Participants indicated that PTLD did not affect their physical mobility in general (only if their PTLD was in a specific location); consequently, the first three domains of the EQ-5D (i.e., mobility, usual care, and self-care) were assessed as not relevant (Table 3). Alternatively, most participants professed that they experienced pain and indicated that the pain/discomfort domain of the EQ-5D was very relevant, especially at the PTLD site. Lastly, the anxiety/depression domain was considered to be highly relevant by participants as they reported experiencing anxiety and depression during the treatment phase.

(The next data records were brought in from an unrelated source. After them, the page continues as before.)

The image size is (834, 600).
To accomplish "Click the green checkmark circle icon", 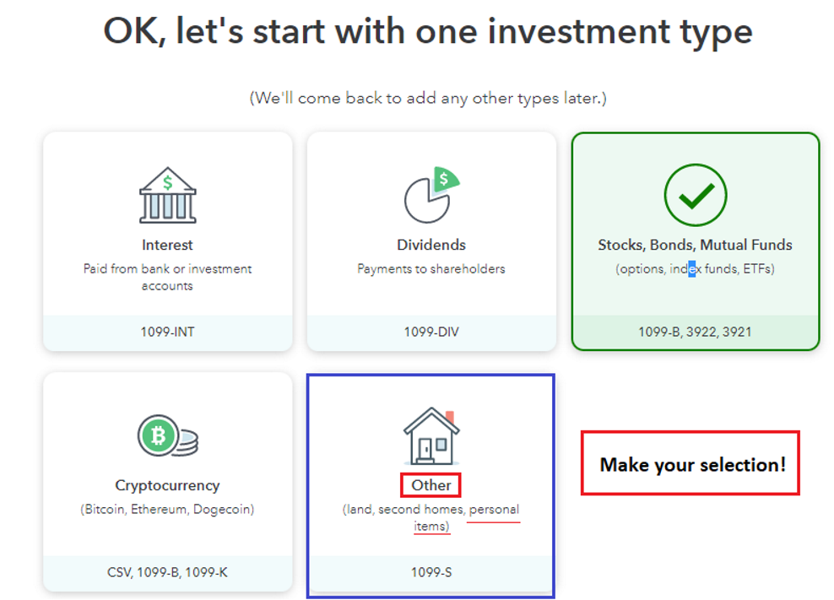I will pyautogui.click(x=696, y=195).
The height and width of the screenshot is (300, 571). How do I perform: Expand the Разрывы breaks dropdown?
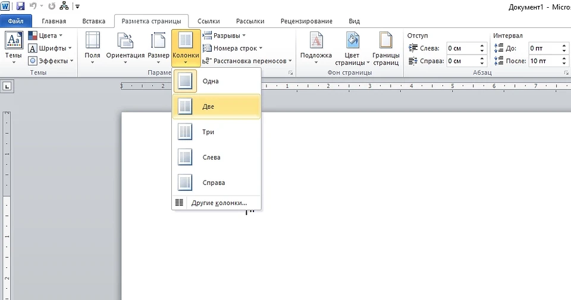225,36
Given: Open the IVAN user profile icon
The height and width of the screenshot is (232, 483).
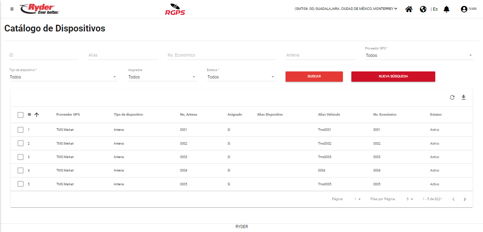Looking at the screenshot, I should 464,9.
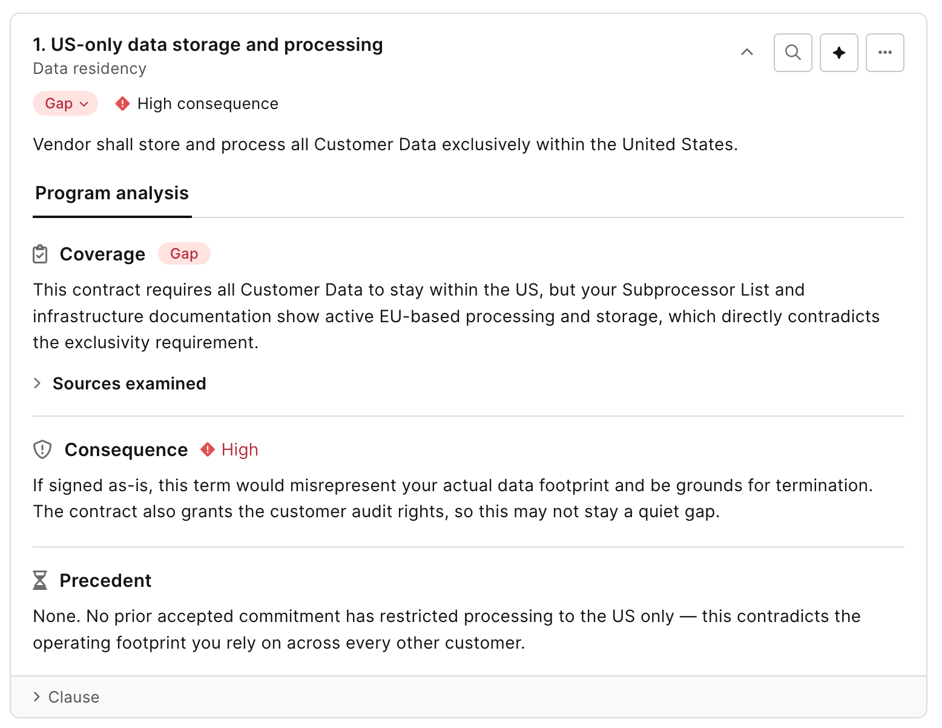Expand the Sources examined section
The image size is (942, 728).
click(120, 383)
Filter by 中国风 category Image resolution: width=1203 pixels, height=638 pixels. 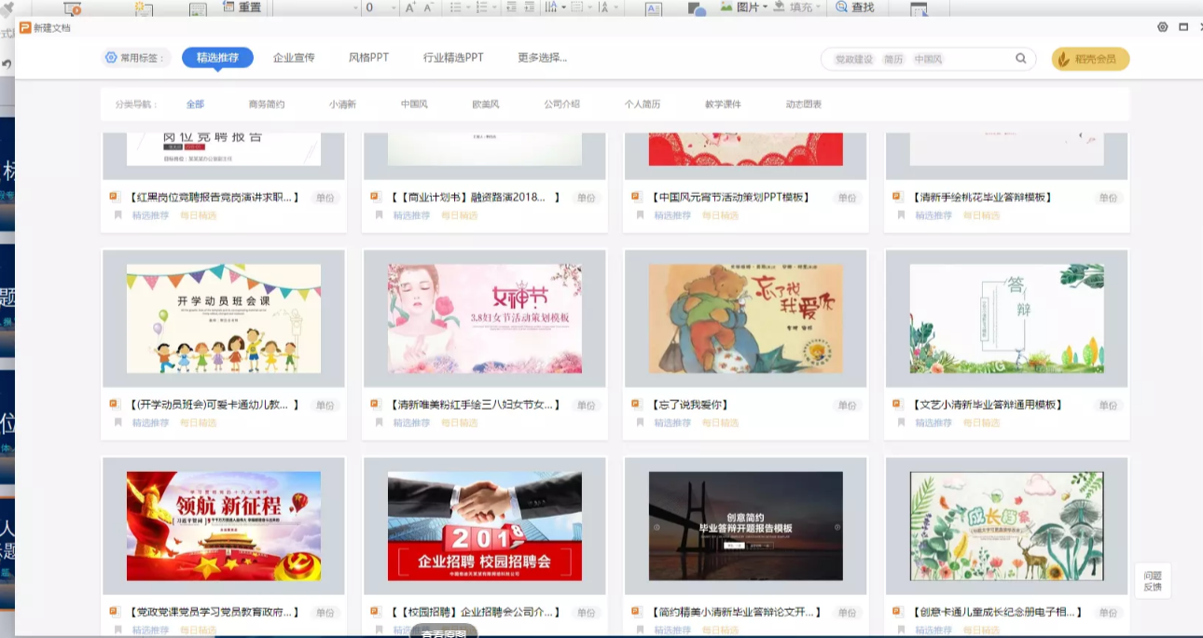(414, 104)
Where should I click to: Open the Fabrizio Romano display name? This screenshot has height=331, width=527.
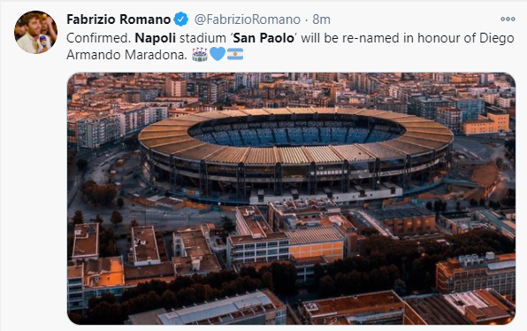point(118,19)
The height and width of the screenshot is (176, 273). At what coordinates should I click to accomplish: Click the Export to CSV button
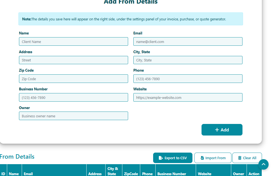(x=173, y=158)
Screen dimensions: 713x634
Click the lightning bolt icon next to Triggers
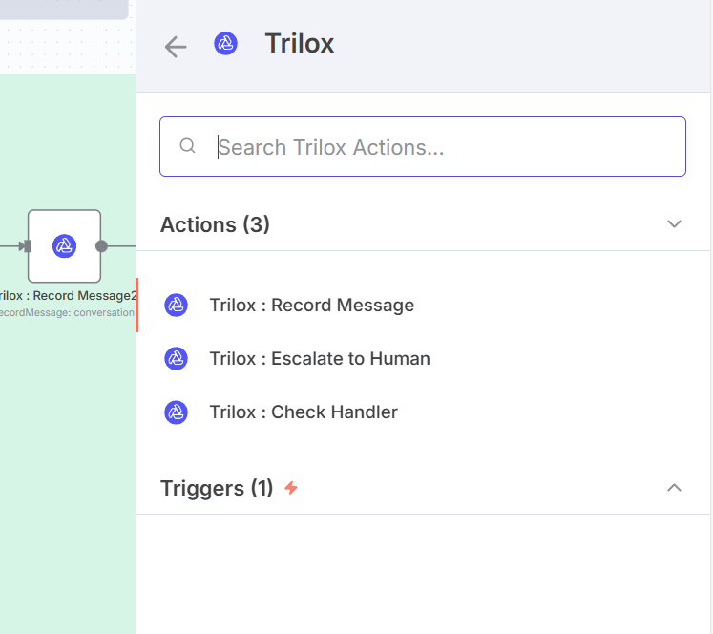[291, 488]
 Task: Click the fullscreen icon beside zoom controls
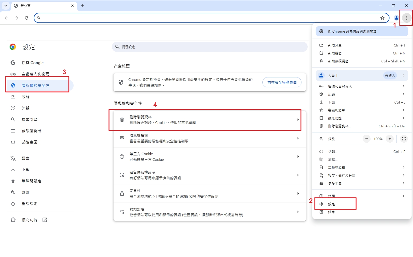point(404,139)
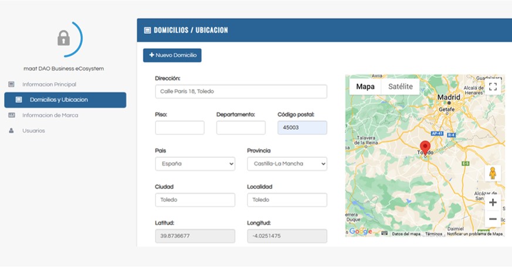Expand the Provincia dropdown
The width and height of the screenshot is (512, 267).
click(x=287, y=164)
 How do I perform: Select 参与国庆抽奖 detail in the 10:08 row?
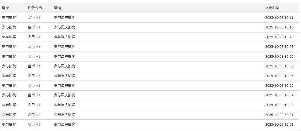(x=64, y=47)
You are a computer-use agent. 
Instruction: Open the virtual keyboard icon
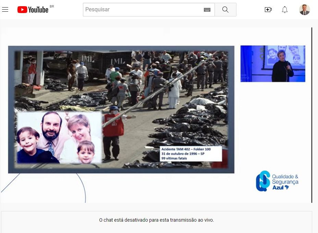tap(207, 10)
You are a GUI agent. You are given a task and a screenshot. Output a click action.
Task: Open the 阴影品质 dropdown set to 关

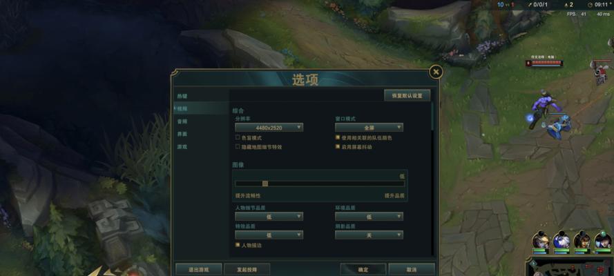369,235
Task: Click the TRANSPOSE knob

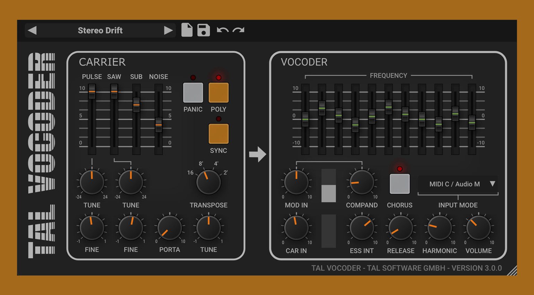Action: point(208,182)
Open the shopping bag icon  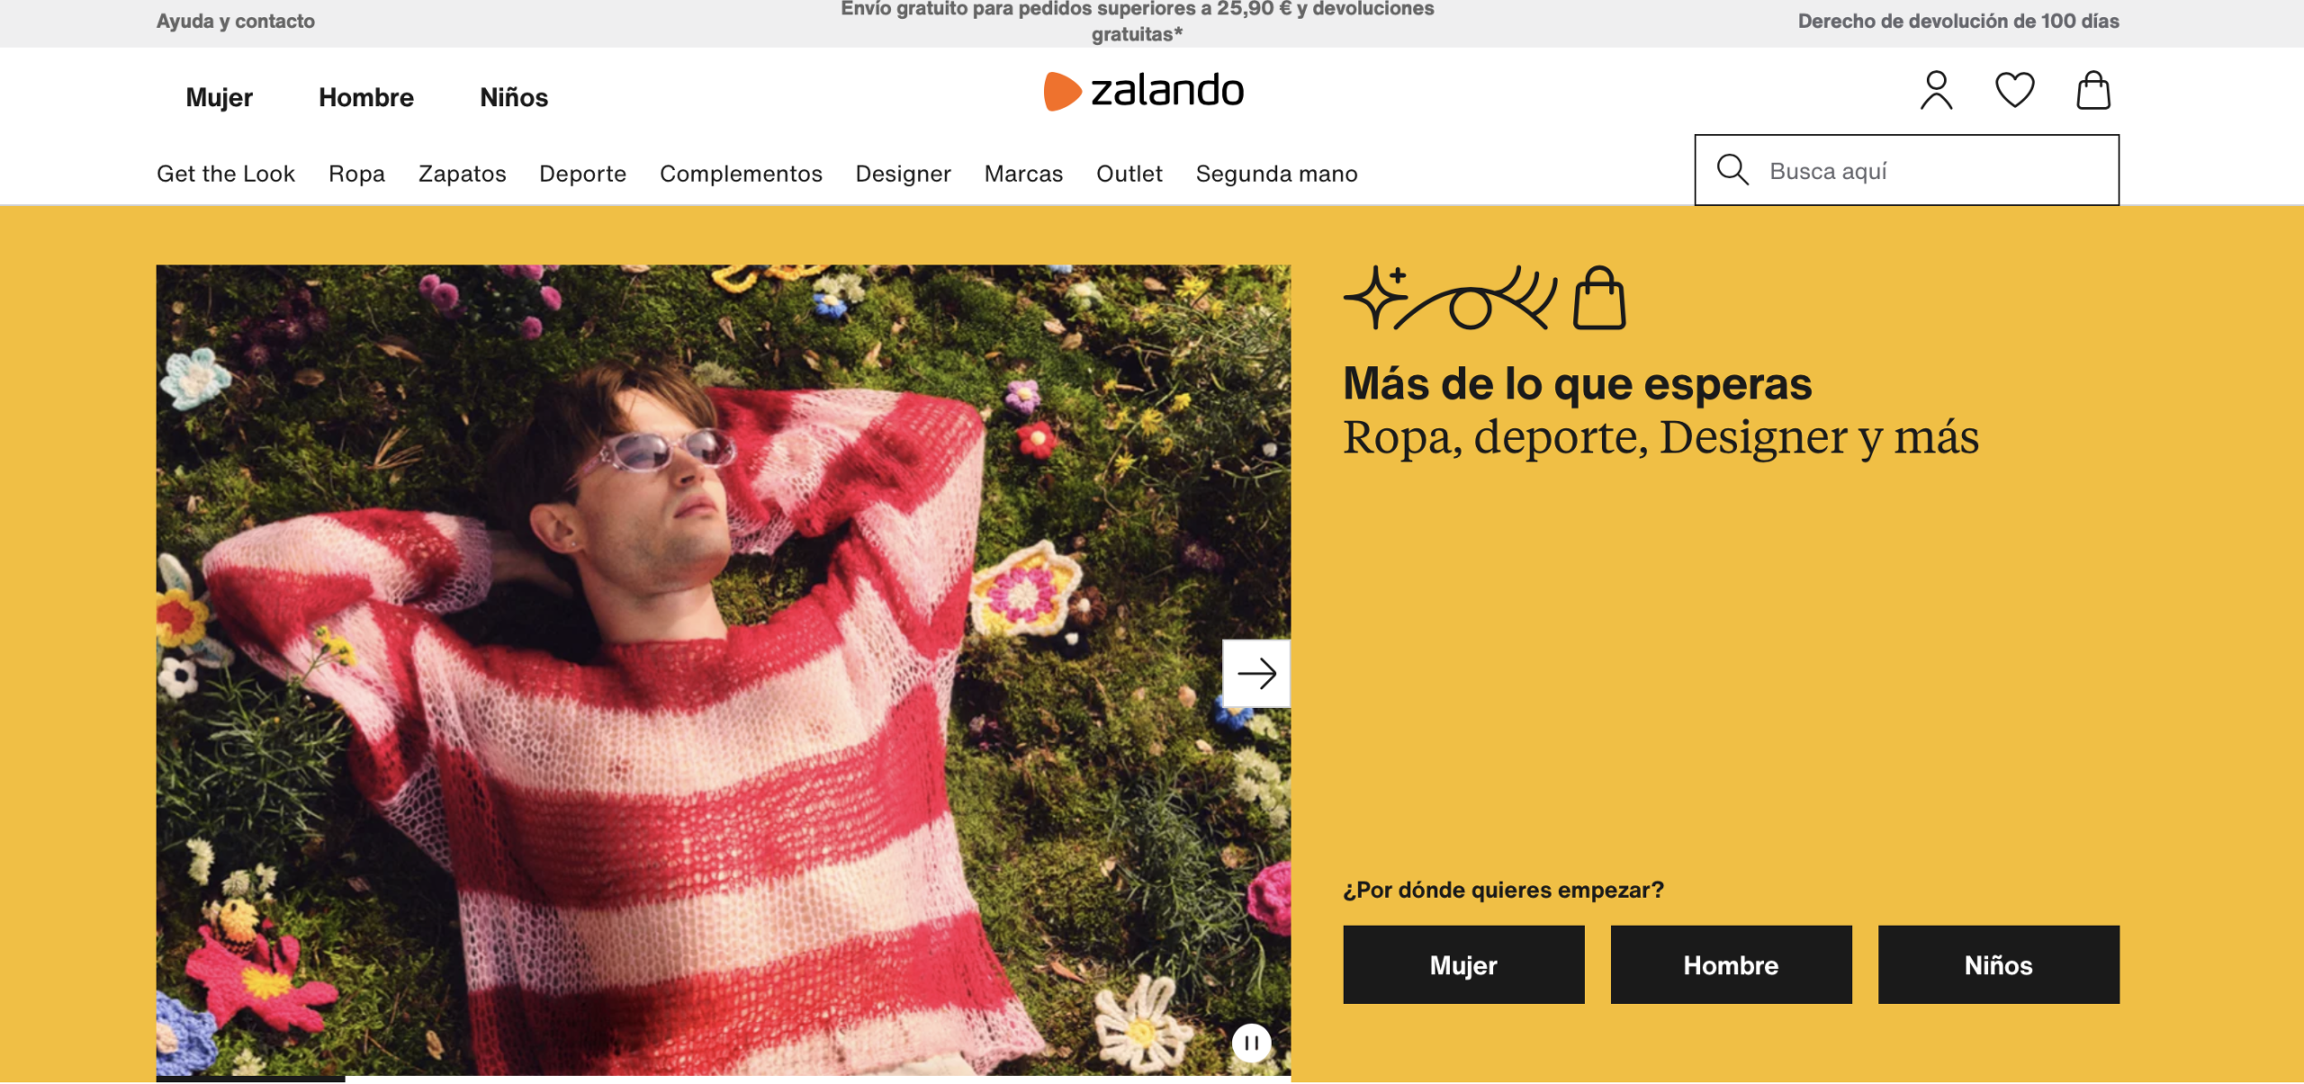[x=2093, y=90]
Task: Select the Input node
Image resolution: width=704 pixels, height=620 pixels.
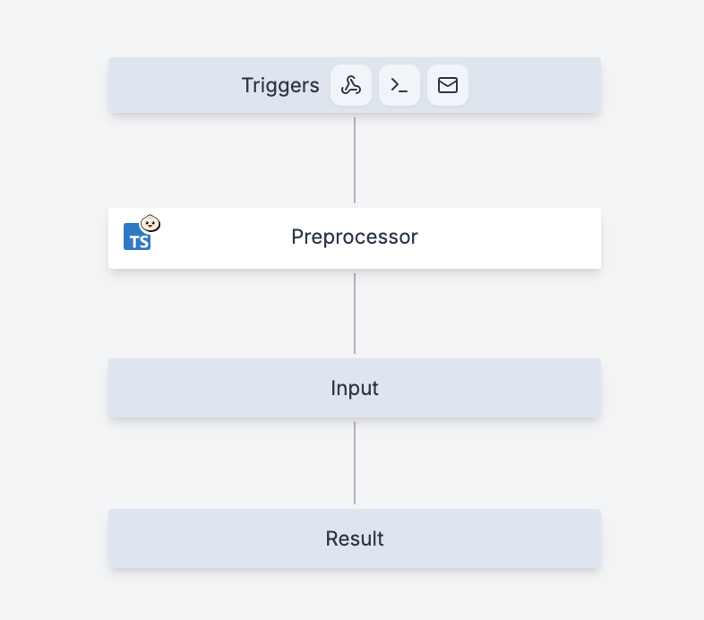Action: coord(355,388)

Participants in the focus group found that most domains of the SF-36v2 were relevant for the signs and symptoms of the disease (Table 3). The domains of physical functioning and physical role limitations of the SF-36v2 were considered relevant to patients with EBV+ PTLD as the items in these domains query a lack of energy and fatigue. Overall, the items in the general health perception domain of the SF-36v2 are related to health status. Participants indicated that a “healthy” scale (i.e., items in domain general health perceptions) was not appropriate for someone with EBV+ PTLD. Participants reported that their social life was greatly impacted by EBV+ PTLD and, therefore, they also felt an inability to lead a normal social life. Thus, the social functioning domain of SF-36v2 was considered by this patient population to be very relevant. The emotional and mental health domains were also considered to be quite relevant as participants expressed that they were significantly impacted as they faced extreme emotions, loneliness, fear, and anxiety of developing new symptoms.
The FACT-LYM was developed to assess HRQoL in patients with non-Hodgkin’s lymphoma; consequently, the lymphoma-specific questions under “additional concerns” surrounding treatment side effects, lymphoma symptoms, and emotional responses to such symptoms were considered to be particularly applicable to this population. All domains of the FACT-LYM were rated as highly relevant, with the exception of the functional well-being domain that was rated as having some relevance. Participants cited productivity and work loss as well as an inability to fully enjoy life but did not cite any specifically sleep-related problems due to their disease.